Yesterday was Bad News Day for W10 upgrades!
The upgrade on the old Dell (2008 vintage 1525) running W7 Pro 32 bit went so far and then failed, but at least it did then automatically restore to W7 quite well, and so that seems OK.
OTOH, the little ASUS nettop (1225C with 4GB of RAM, so it's not short in that area, although the AMD processor is short of grunt) running W7 Home Premium 64 bit is in the doo-doo
- initially it could not download the W10 updates when I allowed it to, and got no further
- rebooted and started the process without letting it try to do the updates, and it eventually got to the W10 desktop, but did not seem to be running very happily and so I tried to install System Mechanic Pro (as on all the other machines) to clean up the system. That did not start well because it would not accept my paid-for Licence Key and so had to try go into Trial Mode, but before I could do that, the machine appeared to "stutter".
Can't remember exactly what happened, but it offered to go into Recovery Mode to roll back to W7 and so I told it to do that - and that's when the REAL problems started. Left it try to do the roll-back overnight but it had not got very far this morning.

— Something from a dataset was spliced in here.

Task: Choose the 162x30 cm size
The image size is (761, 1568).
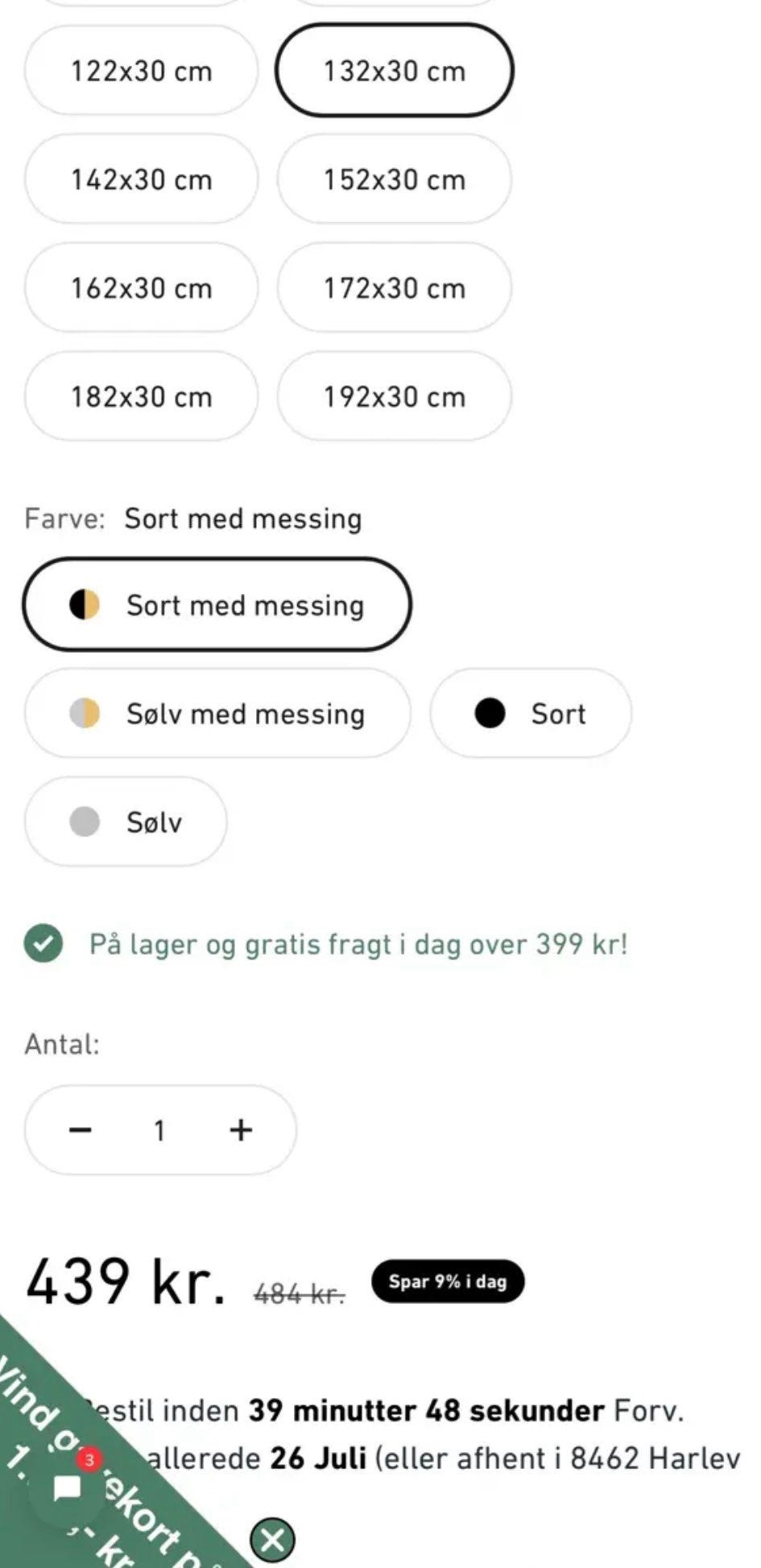Action: [141, 288]
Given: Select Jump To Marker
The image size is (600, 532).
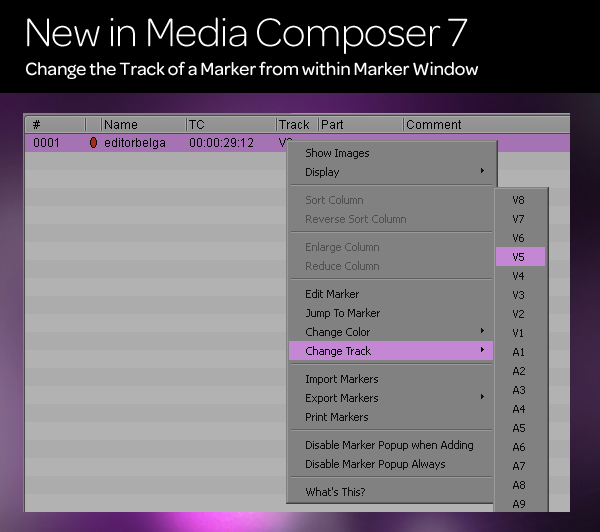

Multiple reboots appeared to have got somewhere near the W7 config but it would not boot and the only option at that point seemed to be Startup Repair mode, but that did not work, and it does not seem to be able to get anywhere and in Normal Start Up there is a BS showing memory errors and collecting data - and then it automatically reboots ( I think part of the Repair mode problem, which also affected it in W7 mode, is that I partitioned the disk, as I normally do, and, even though the hidden System Partition is still there, it cannot seem to find it).
Rebooted many times, hit F8 to get the boot-up options list and have tried most of them - booting to Safe Mode gets as far as the log on screen for me to enter the local user password - but the keyboard is then not working, so I can't!

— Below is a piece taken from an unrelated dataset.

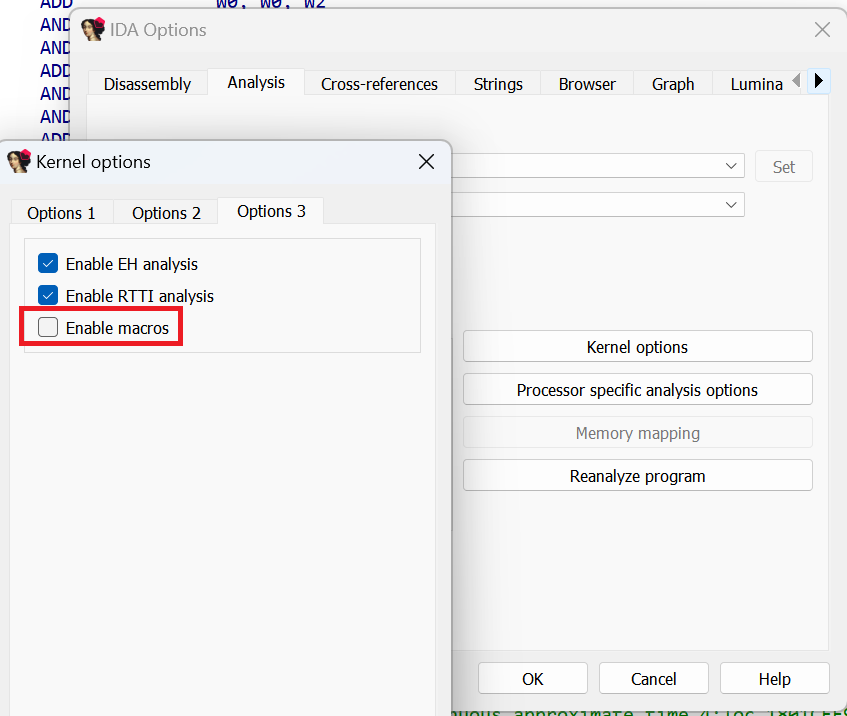This screenshot has width=847, height=716.
Task: Click Processor specific analysis options button
Action: click(637, 390)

Tried the Repair Mode Advanced Options (again) and that told me to log on as a local user, which I did, but that then got only so far and then the machine bombed and restarted, but now done the same again and managed to get to the Command prompt, so running Chkdsk/f to see if that might fix something but it did not.
What this all
seems to be telling me so far is that the upgrade appears to go quite well on more modern and quick machines which don't have too much programme data & info on a simple disk configuration, but becomes rather chancy on older/less well endowed machines. Also, as well as backing up your data, make sure you have made a couple of successful recent System Restore points before you start.
Will try a few more things, but may finally have to resort to that spare licence I still have (I hope!) from buying a 3-licence XP/Vista upgrade disk to upgrade to W7 a few years ago and then completely reinstalling W7 from an external DVD drive!
Miracles do happen! Quite accidently managed to get to the Factory Restore process (and THEN found some Youtube videos on how to do it !) and so it looks like I not going to need that upgrade disk and so-on - should have thought of that before. Luckily, I hope, it will only do the restore on the Boot Partition and leave all the stuff on the Extended partitions intact.